Courtesy Northrop Grumman

Northrop Grumman, a global aerospace and defense technology company with more than 90,000 employees, has designated The University of Alabama in Huntsville (UAH), a part of The University of Alabama System, as a “Focus University” – one of only eight institutions in the country to receive that distinction. With this title comes a donation of $90,000, which will be used to create endowed scholarships, support UAH student organizations, and provide for programs in business, science, technology, engineering and math.

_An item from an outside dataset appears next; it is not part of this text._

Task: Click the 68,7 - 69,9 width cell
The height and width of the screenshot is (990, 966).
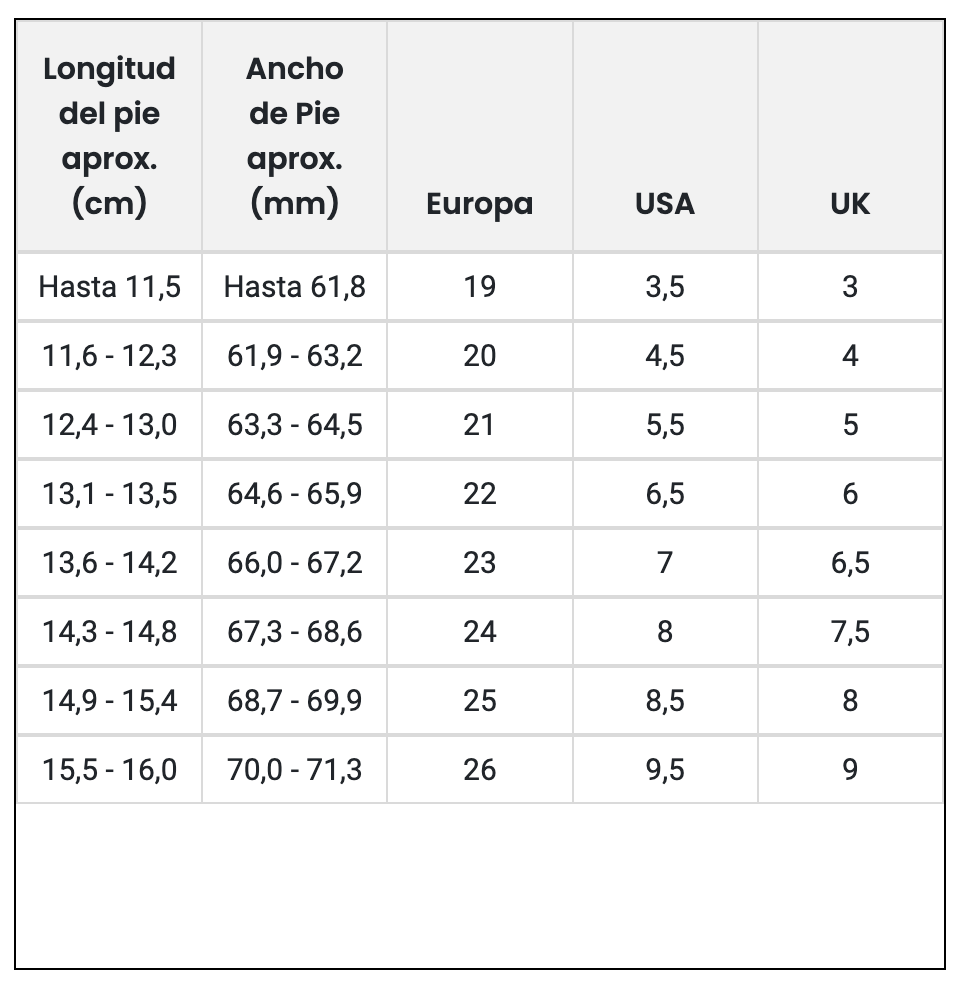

Northrop Grumman values developing partnerships with universities, and its long-standing relationship with UAH began when the company was growing its ranks of high-quality interns and entry-level employees. The relationship has yielded opportunities for the company and UAH students alike. Lauren Youngblood, Talent Acquisition Business Partner at Northrop Grumman, says, “We receive a lot of candidates from UAH and they’re top-notch.” Currently, UAH is the top provider of interns for Northrop Grumman nationwide. The company boasts a significant number of UAH alumni employees, many of whom have served long tenures at the company.

Northrop Grumman’s ongoing investment in UAH organizations and University alumni generates a student-to-employee pipeline to bolster their workforce. The company hopes to accelerate that investment in the coming years. “Northrop Grumman’s goal is to grow its focus on diversity, equity and inclusion, and working with UAH student organizations is a way to fulfill that goal,” says Youngblood.

The company provides financial support to many student organizations and is increasing its presence on campus by encouraging employee participation as guest speakers, mentors and workshop leaders. Youngblood adds that Northrop Grumman started a mentoring program that led to internships for participating UAH students, a move that has fostered collaboration and trust between the company and the University. The program spurred UAH to create the i4 Program, which connects students with nationally and internationally-recognized companies like Northrop Grumman for mentorship and training to ultimately help them secure jobs after graduation.

Northrop Grumman also recognizes the contributions of the many UAH alumni who work for the company. Youngblood – herself a UAH alumna who will “always bleed Charger Blue” – says Northrop Grumman is developing and growing the company’s UAH alumni chapter to strengthen the relationship between UAH and Northrop Grumman. The chapter will provide opportunities for students to interact with alumni and promote philanthropic support for the University. Northrop Grumman’s hope is the chapter will increase alumni involvement through various channels, including seminars, athletic events and professional development opportunities.

Youngblood emphasizes that Northrop Grumman wants to continue and expand this beneficial relationship with UAH. “We recognize the importance of growing the partnership,” she notes. “Northrop Grumman has a strategic plan in place that includes UAH.”